In another blow for student journalists, the Vashon Island School Board upheld the censorship of an article that was to run in the Vashon Island High School student publication, The Riptide. Apparently, the board operated under the (well-documented) misguided assumption that the school owns the publication, according to the Vashon-Maury Island Beachcomber:
As (VHS Principal Susan) Hanson had explained earlier, the school district owns the paper and is liable for what appears there, so it has the right to control it, (board member Gene) Lipitz said.
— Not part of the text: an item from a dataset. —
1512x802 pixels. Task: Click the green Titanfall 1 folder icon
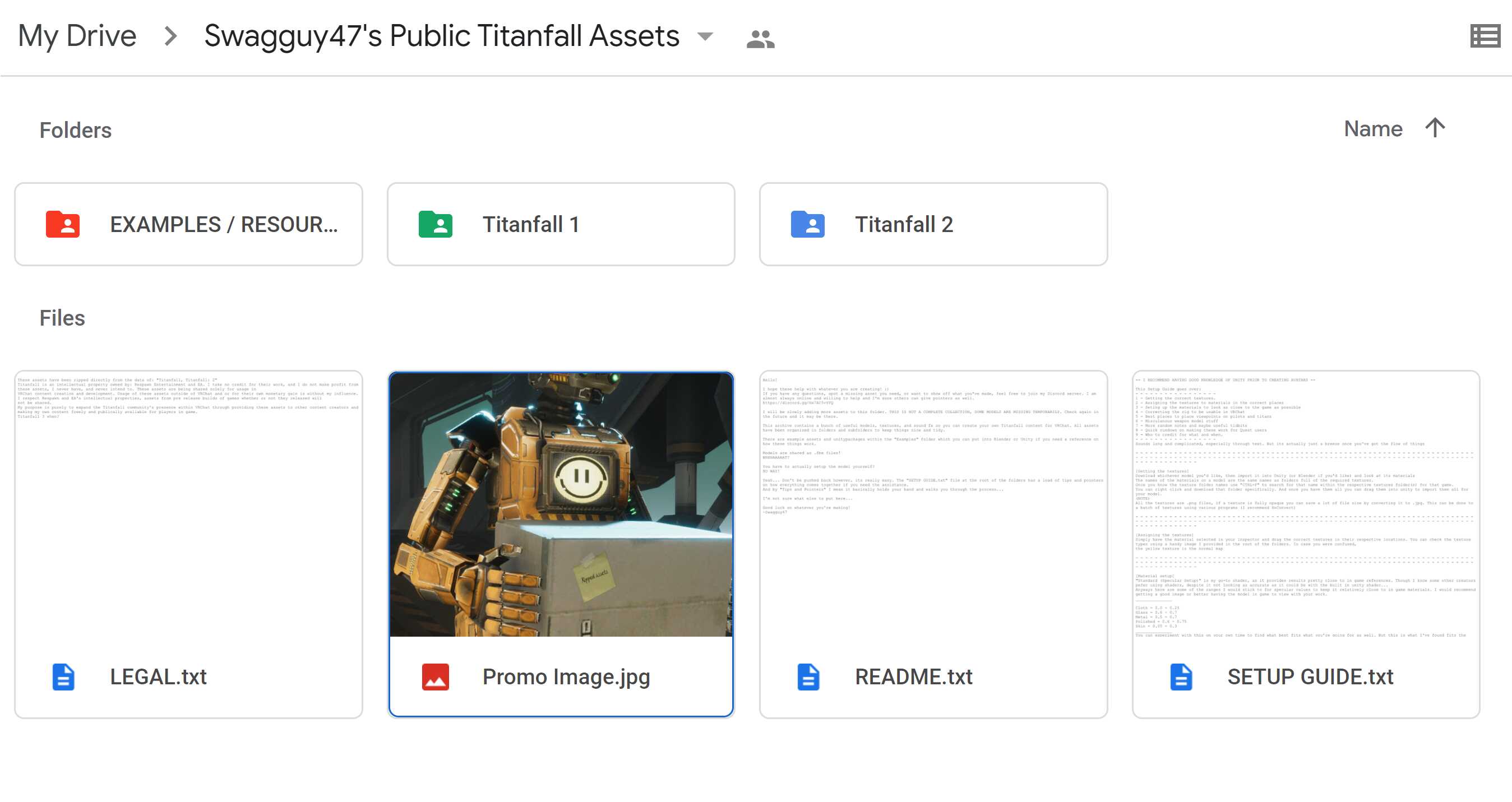pos(435,224)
Unfortunately, this overly simplistic view of the situation ignores that The Riptide appears to have operated in practice as an open public forum, a situation that should have trumped the censorship under the Hazelwood case, since, by the board's own admission, there is no clear publications policy in place in the Vashon Island School District.
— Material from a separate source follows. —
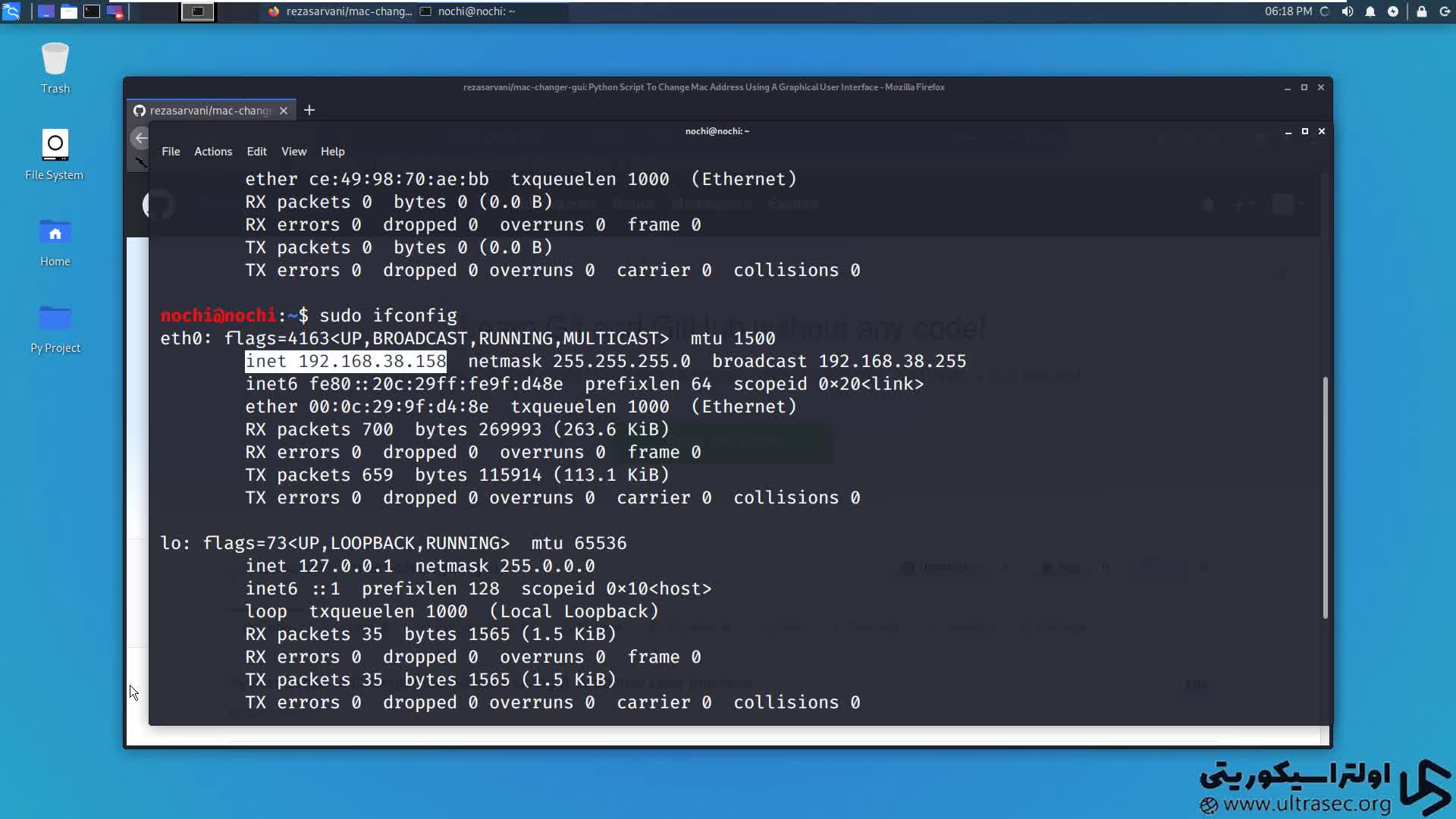Image resolution: width=1456 pixels, height=819 pixels.
Task: Open the Trash desktop icon
Action: pos(55,61)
For his part, adviser Greg McElroy disgrees with the board's decision, for obvious reasons.
Greg McElroy, a faculty member who advises the staff of the Riptide, said on Sunday that since the student paper is owned by a government agency, he thinks it inherently has no power, as the federal and state governments do not, to censor. He added that he recognizes that the Supreme Court has ruled otherwise; he says he just disagrees with the court’s decision.
He also indicated that there are five states that now have freedom of the press laws that apply to students and that Washington would have had one if a bill enacting student press rights had passed the Legislature this year.
Asked who would assume liability if a school administration could not censor student newspapers, he said it would be the editors of the paper, who would likely not be sued if they understood and practiced sound journalism.